Viet Nam: Relentless crackdown on freedom of speech as five more jailed
Responding to the prison sentences of between eight and 15 years handed to five peaceful protestors by the People’s Court of Ho Chi Minh City today, Minar Pimple, Amnesty International’s Senior Director for Global Operations, said:
“Luu Van Vinh is a construction worker and member of a small group interested in the environment, as well as democracy and human rights. Today, he and his co-defendants were found guilty of ‘activities aimed at overthrowing the people’s administration.’ They have already spent almost two years in prison awaiting trial. This cruel and senseless ruling is clearly aimed at stifling people’s right to speak their mind. They should immediately and unconditionally be released.
“Thirteen people have been placed behind bars in only the past five weeks for ‘crimes’ such as blogging, using Facebook and other peaceful pursuits. This is a deeply concerning escalation. These convictions and jail sentences should all be voided immediately, as should those of over one hundred other prisoners of conscience languishing in Viet Nam’s jails.
“With a new cybersecurity law taking effect in January, Viet Nam’s leaders are likely to step up their relentless crackdown against their people. As today’s ruling shows, they are feeling emboldened already, and muzzling peaceful dissent in any way they can. It’s time to reverse direction and let the people of Viet Nam be free to express themselves and enjoy their human rights.”

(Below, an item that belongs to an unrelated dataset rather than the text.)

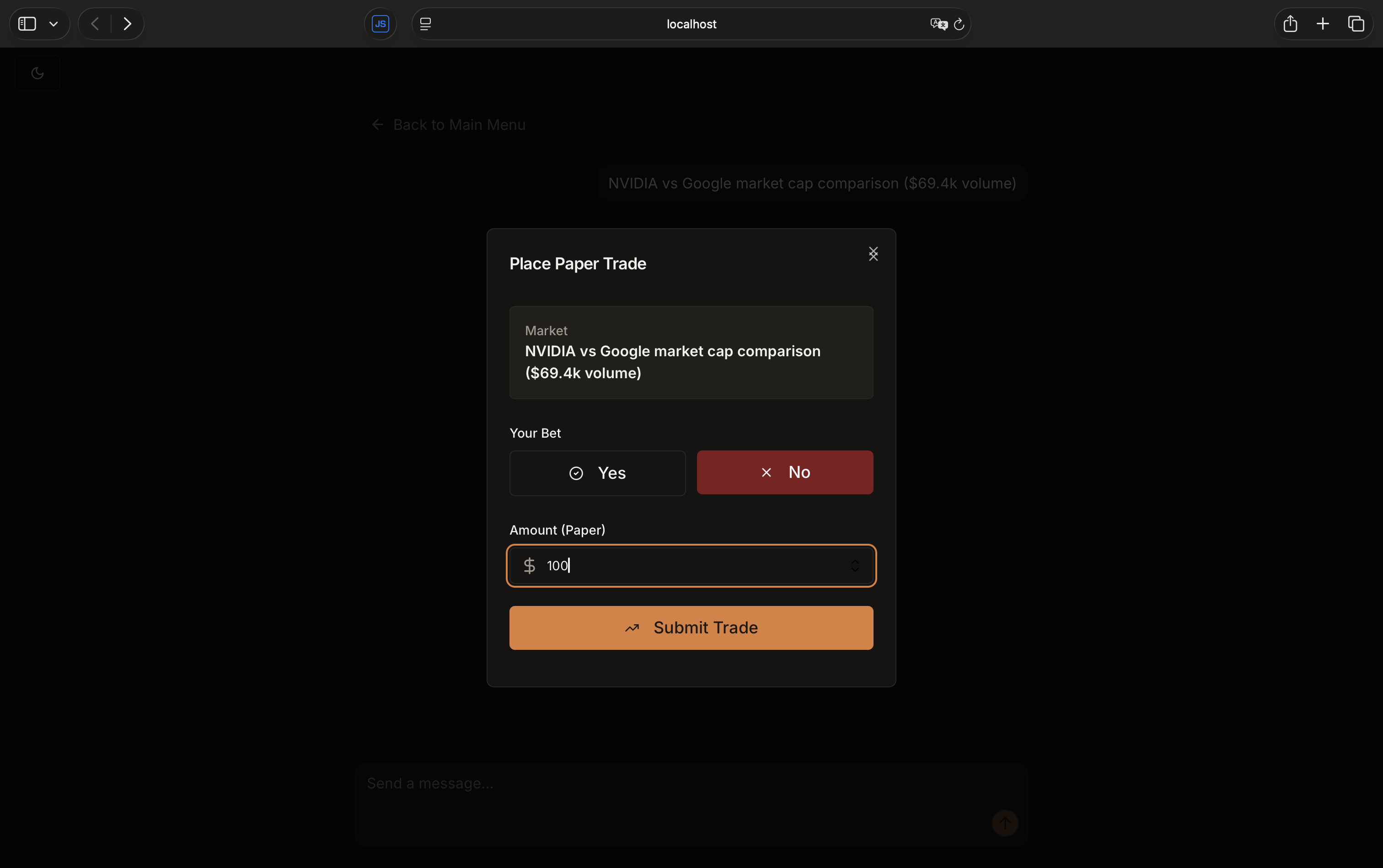Click the Submit Trade button
Screen dimensions: 1383x868
pos(691,627)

On 5 October 2018, the People’s Court of Ho Chi Minh City handed prisons sentences to Luu Van Vinh (15 years), Nguyen Van Duc Do (11 years), Tu Cong Nghia (10 years), Nguyen Quoc Hoan (13 years) and Phan Trung (8 years), after convicting them of “activities aimed at overthrowing the people’s administration” under Article 79 of Vietnam’s Penal Code.

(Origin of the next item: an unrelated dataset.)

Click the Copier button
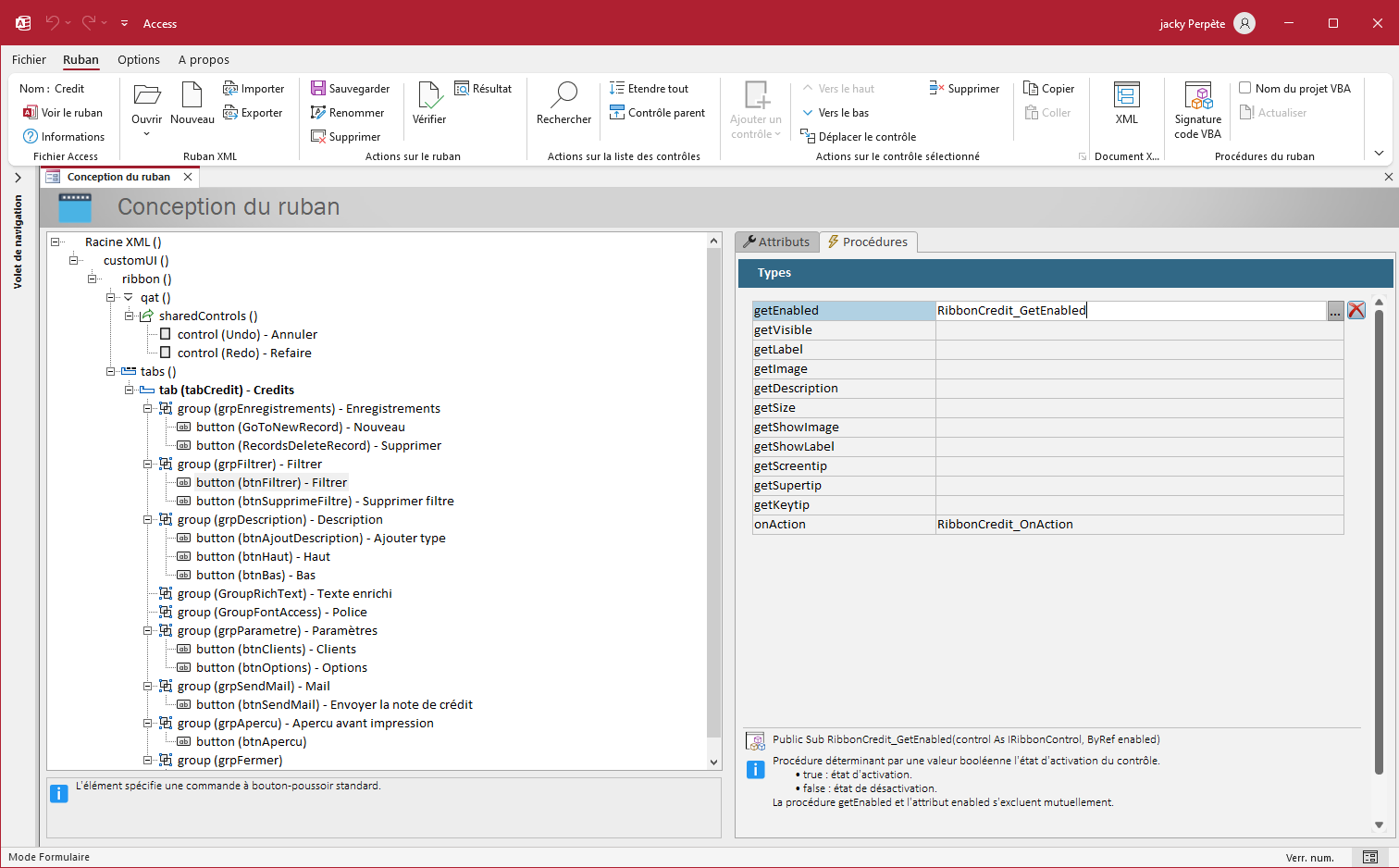Screen dimensions: 1399x868 coord(1048,89)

Luu Van Vinh had been active in peacefully protesting Chinese maritime activity in the disputed South China Sea and the government’s response to the Formosa environmental disaster, a massive toxic spill from a Taiwanese steel plant in Viet Nam’s central coast. His co-defendants are accused of belonging to a small local group Vinh founded to promote democracy and human rights called the “Coalition of Self-determined Vietnamese Peoples.”
In pre-trial detention since November 2016, their detention was denounced as unlawful and arbitrary by the UN Working Group on Arbitrary Detention in May 2018.
This verdict is the latest in a recent wave of repressive rulings. Amnesty is aware of another eight people jailed last month merely for exercising peacefully their right to freedom of expression.